Posted: 5 Min ReadNorton Labs

Deepfakes: A Terror in the era of AI?

The History and Impact of Deepfakes

In 2017, a user posted pornographic videos on a Reddit forum [1] where the faces of adult entertainers appearing in the videos were replaced with the faces of celebrities.  The videos were intentionally modified using a deep-learning-based adversarial technique called Deepfake.  The term “Deepfake” stems from a combination of “Deep Learning” and “Fake”.  This technique can be used to superimpose face images or facial motions of a target person onto a video of a source person in order to create a video of the target person behaving just as the source person does. The resulting fake is often virtually indiscernible from the authentic ones.  Deep learning has powerful applications in a variety of complex real-world problems, ranging from big-data analytics, computer-vision perception to unmanned control systems. Unfortunately, with the advancement of deep learning technologies, threats to the privacy, stability and security of machine learning-based systems have also developed. 

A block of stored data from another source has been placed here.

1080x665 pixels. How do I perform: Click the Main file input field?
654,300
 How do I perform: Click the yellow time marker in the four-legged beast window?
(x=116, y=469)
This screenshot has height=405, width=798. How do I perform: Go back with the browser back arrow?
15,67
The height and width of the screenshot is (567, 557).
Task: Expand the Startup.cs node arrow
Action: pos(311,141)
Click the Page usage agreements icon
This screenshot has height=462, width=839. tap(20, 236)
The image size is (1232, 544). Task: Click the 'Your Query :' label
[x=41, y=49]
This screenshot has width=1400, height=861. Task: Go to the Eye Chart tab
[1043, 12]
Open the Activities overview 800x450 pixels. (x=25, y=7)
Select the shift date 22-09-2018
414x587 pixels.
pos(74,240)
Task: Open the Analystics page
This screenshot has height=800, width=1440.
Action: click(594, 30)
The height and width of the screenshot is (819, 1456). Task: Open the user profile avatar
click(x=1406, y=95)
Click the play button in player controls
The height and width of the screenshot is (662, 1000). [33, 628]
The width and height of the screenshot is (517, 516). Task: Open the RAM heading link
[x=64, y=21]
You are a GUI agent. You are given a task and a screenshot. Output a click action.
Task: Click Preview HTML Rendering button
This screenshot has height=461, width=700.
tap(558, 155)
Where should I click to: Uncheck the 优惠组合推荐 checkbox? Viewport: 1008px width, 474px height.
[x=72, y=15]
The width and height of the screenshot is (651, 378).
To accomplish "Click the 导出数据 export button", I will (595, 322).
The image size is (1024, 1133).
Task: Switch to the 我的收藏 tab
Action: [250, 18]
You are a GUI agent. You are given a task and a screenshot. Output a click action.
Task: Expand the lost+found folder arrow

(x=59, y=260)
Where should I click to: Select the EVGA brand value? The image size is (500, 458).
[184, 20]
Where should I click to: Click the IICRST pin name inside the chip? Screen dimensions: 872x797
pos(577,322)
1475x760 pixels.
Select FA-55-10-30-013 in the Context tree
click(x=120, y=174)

In general, a deepfake manipulates visual and/or audio content using Deep Neural Nets based machine learning methods.  It changes how a person, object or the environment is represented. Deepfakes can often have benign uses, such as updating film footage without having to reshoot scenes. However, the number of malicious implementations seems to dominate the number of benign ones. Propagation of fake eye-catching celebrity news is one of the notorious malicious applications of deepfake.  The development of advanced deep networks, such as the renowned Generative Adversarial Networks (GAN), makes forged content almost indistinguishable to even sophisticated detection algorithms. Simultaneously, less and less effort is required to produce deceptively convincing video/audio content. Recently proposed deepfake methods, such as DeepNude, have evolved to create forged videos using only a still image [2] which can transform a personal picture to non-consensual porn [3]. Similarly, an audio deepfake application was used to scam an entity out of $243,000 [4]. The faked content generated by deepfakes not only impacts public figures, but also many aspects of ordinary people’s lives.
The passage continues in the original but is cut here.